The Georgian government has pledged to introduce regulations in the pharmaceutical sector to reduce drug prices.
The government is set to reduce prices by 40-50% and cut medical expenses of the population by 15%.
Akaki Zoidze, a health expert and former Chairman of Georgia's Parliamentary Health Care and Social Issues Committee, says we don’t need to reinvent a new wheel as ways to cut the medicine prices are well known.
In particular, the parliament of the previous convocation conducted a study on the measures that could lower prices.
“After the launch of the universal healthcare program, high medicine costs became the source of the impoverishment of many people in the country. All interested parties were involved in the study, all the necessary regulations were developed to improve medicines affordability, ”the former MP says.
Zoidze talks about removing barriers to business, allowing small companies freely enter the market.
“Of course, there will be cases when the reduced prices for medicines will not be enough but in this case the government should financially help socially vulnerable populations. All these measures will cut medical costs in the country by 15%, ” Otar Zoidze notes.

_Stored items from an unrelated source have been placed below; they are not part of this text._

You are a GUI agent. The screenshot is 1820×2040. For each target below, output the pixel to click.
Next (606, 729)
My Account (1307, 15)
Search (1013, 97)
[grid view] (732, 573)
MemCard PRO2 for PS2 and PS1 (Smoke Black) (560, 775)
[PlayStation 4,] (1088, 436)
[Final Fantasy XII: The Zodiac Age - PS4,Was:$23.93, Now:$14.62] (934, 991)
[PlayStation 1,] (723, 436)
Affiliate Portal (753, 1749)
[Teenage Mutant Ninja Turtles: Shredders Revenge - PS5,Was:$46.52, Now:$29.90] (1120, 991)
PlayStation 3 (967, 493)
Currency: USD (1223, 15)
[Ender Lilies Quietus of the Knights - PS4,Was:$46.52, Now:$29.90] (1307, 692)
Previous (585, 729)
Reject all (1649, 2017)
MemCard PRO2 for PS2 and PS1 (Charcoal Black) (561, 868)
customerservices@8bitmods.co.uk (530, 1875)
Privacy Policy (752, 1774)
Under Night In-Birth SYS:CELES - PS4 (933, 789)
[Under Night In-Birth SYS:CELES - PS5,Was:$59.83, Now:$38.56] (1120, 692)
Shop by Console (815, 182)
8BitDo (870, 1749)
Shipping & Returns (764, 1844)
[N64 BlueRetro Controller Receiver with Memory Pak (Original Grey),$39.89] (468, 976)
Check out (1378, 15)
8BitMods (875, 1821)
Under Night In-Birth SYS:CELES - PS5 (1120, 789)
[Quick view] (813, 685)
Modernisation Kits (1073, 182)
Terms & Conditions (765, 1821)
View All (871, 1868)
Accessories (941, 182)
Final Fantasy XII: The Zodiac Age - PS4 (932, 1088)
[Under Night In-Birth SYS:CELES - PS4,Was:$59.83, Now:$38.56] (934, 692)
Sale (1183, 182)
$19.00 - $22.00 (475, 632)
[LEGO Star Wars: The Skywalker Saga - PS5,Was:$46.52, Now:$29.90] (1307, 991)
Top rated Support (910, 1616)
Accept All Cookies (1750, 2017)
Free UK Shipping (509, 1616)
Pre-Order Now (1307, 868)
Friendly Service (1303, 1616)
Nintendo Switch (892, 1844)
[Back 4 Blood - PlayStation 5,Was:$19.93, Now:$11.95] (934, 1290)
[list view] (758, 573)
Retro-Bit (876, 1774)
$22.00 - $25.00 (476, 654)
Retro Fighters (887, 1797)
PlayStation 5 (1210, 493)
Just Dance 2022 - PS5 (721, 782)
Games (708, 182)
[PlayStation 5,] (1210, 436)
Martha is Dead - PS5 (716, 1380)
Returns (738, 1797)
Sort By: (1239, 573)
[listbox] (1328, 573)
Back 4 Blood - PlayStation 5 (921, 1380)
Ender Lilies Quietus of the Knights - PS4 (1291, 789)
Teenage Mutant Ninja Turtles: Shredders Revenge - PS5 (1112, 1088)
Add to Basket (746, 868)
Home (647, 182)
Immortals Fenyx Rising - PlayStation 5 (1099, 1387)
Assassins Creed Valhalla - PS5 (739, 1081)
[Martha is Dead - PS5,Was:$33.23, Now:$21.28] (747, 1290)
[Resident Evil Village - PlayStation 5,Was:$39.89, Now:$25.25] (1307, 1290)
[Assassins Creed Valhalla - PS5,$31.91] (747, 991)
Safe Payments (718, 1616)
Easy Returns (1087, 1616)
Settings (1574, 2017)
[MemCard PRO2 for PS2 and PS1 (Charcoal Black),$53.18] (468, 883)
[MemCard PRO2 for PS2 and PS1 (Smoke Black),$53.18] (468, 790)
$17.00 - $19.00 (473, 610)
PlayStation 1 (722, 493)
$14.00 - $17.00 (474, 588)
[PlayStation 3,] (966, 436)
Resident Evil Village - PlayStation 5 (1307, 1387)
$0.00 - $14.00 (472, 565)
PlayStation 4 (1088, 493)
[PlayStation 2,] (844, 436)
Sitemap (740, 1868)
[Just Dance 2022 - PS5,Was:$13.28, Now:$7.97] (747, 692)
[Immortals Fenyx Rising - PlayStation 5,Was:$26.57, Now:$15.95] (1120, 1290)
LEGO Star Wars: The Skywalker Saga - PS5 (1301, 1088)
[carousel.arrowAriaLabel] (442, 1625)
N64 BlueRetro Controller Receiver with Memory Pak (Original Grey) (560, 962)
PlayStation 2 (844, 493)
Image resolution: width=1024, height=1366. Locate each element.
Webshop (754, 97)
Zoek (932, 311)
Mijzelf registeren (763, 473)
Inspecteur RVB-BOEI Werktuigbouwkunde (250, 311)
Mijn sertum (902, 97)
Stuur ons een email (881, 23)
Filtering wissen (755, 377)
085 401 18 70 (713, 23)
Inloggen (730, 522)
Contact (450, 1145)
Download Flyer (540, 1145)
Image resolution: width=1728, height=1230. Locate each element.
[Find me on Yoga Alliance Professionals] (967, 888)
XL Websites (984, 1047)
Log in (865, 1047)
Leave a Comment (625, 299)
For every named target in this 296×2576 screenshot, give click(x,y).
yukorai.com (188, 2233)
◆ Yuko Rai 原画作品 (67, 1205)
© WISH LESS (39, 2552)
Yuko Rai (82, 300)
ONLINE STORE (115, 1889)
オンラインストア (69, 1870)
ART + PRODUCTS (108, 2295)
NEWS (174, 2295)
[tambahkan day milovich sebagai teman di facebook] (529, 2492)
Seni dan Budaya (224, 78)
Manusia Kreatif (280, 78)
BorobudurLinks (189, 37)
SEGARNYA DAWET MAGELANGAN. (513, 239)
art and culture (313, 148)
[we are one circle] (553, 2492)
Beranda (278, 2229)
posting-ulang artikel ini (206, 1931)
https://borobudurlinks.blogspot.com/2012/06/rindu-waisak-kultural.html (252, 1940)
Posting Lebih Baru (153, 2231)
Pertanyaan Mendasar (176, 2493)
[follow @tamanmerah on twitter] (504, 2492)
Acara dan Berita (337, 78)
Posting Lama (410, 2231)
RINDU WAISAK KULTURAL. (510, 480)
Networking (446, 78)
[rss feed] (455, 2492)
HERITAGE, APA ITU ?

the pharmaceutical sector have not yet commented on the Prime Minister’s statement that medicines in Georgia are sold with a 300-400% mark-up. He announced new regulations but didn’t specify term and the meaning of the planned regulations.
The recent statement of the General Director of Aversi Irakli Purtseladze can be considered as a response of the pharmaceutical sector to the planned regulations concerning the introduction of fixed prices for certain drugs. The initiative was discussed several months ago, but was not adopted.
Purtseladze believes that the introduction of fixed prices will cause significant harm to the pharmaceutical sector and create a shortage of medicines.
“90% of the drugs are imported, their price does not depend on the business or the government, but on the exchange rate of the national currency. If fixed prices are introduced, the shortages will likely be created and many drugs will disappear from the market. We cannot support this approach as fixed prices will halt the development of the pharmaceutical industry.